Study: “How Beliefs About HIV Affect Fertility, Infant and Child Mortality, and Child Schooling Decisions in Rural Malawi”
PI(s): Shapira, Gil
Affiliation(s): University of Pennsylvania
Institutional Partner(s): IIE Fellow
Project Dates:
Start: August 2009
End: August 2011
Data Source(s): Panel Data Collection
Methods: Dynamic Lifecycle Model, MV Regression
Geographic Location(s): Malawi

Description:
Parents’ beliefs about their own infection status have the potential to affect their choices regarding reproduction and investments in child education. This project analyzes how women’s beliefs about their own HIV status affect fertility and intergenerational investments in human capital in rural Malawi. The project also evaluates the scope for different policy interventions to affect fertility patterns, infant and child mortality, and child schooling. Using a dynamic life cycle model of women’s decisionmaking with regard to fertility and schooling of children in an environment of uncertainty about one’s own HIV status, the uncertainty about own health status implied uncertainty about the length of one’s own life and the probability of infant mortality. The study structurally estimates the model using the Malawi Diffusion and Ideational Change Project dataset, collected in three rural regions of the country between 1998 and 2008. The study also predicts the impact of a range of actual and hypothetical policies.

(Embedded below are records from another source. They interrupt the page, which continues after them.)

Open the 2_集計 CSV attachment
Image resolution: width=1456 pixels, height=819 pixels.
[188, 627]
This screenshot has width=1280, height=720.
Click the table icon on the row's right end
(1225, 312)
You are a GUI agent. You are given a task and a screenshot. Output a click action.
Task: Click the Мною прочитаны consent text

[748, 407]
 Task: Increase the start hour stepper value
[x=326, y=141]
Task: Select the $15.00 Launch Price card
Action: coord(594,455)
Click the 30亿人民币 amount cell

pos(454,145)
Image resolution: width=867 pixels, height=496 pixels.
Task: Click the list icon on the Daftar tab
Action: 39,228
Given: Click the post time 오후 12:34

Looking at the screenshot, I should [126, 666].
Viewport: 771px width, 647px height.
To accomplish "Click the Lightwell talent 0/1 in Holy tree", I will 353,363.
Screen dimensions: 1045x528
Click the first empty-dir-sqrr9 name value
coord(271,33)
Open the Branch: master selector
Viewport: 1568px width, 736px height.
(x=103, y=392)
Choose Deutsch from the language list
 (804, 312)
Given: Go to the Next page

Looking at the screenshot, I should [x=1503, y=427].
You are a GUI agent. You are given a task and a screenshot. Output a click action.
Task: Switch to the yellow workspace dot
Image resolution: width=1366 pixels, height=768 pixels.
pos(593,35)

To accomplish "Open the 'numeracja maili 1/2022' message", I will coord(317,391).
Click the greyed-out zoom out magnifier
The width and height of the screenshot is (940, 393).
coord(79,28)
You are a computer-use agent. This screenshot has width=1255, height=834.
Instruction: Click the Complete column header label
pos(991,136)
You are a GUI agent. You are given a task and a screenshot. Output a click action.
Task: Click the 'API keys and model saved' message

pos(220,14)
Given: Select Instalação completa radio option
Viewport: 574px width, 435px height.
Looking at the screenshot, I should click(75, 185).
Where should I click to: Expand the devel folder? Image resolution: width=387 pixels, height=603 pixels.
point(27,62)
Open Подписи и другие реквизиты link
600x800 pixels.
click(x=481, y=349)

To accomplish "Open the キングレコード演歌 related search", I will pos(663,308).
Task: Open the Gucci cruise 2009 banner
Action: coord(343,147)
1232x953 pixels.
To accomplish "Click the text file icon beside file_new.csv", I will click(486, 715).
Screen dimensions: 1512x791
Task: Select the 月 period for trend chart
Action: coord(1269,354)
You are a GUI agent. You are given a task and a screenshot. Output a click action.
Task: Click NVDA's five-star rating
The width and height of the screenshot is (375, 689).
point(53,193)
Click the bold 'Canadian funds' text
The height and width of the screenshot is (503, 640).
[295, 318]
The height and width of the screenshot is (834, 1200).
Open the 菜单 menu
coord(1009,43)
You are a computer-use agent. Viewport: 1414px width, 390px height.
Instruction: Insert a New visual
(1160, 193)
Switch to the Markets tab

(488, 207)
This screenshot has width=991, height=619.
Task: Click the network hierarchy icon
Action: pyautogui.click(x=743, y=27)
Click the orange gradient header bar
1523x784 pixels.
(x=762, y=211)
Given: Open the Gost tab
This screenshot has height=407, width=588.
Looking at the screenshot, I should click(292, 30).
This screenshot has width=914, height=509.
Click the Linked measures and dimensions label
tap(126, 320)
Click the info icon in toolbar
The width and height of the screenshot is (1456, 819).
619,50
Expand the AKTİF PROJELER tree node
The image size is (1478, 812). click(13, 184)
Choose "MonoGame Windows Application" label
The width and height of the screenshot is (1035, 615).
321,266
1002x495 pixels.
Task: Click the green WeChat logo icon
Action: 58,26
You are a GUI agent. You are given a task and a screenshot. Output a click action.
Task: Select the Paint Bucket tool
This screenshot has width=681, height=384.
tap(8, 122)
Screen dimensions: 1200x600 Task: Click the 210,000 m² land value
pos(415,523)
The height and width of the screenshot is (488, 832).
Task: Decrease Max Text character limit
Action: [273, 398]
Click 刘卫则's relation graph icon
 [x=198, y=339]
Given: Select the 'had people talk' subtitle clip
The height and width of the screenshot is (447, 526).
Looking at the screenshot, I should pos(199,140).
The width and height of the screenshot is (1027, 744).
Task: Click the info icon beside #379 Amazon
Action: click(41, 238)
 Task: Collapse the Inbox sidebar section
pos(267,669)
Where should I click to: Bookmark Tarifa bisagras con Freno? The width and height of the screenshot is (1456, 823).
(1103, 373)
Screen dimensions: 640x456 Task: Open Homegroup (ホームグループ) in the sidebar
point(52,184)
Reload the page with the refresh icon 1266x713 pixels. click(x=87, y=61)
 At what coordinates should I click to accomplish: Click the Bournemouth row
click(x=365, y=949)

Examples of such policies include increasing access to education and health facilities and services, provision of antiretroviral drugs, and different cash transfer schemes.

Research Outputs:

Shapira, Gil. (2013). How Subjective Beliefs About HIV Infection Affect Life-Cycle Fertility: Evidence from Rural Malawi (World Bank Policy Research Working Paper No. 6343).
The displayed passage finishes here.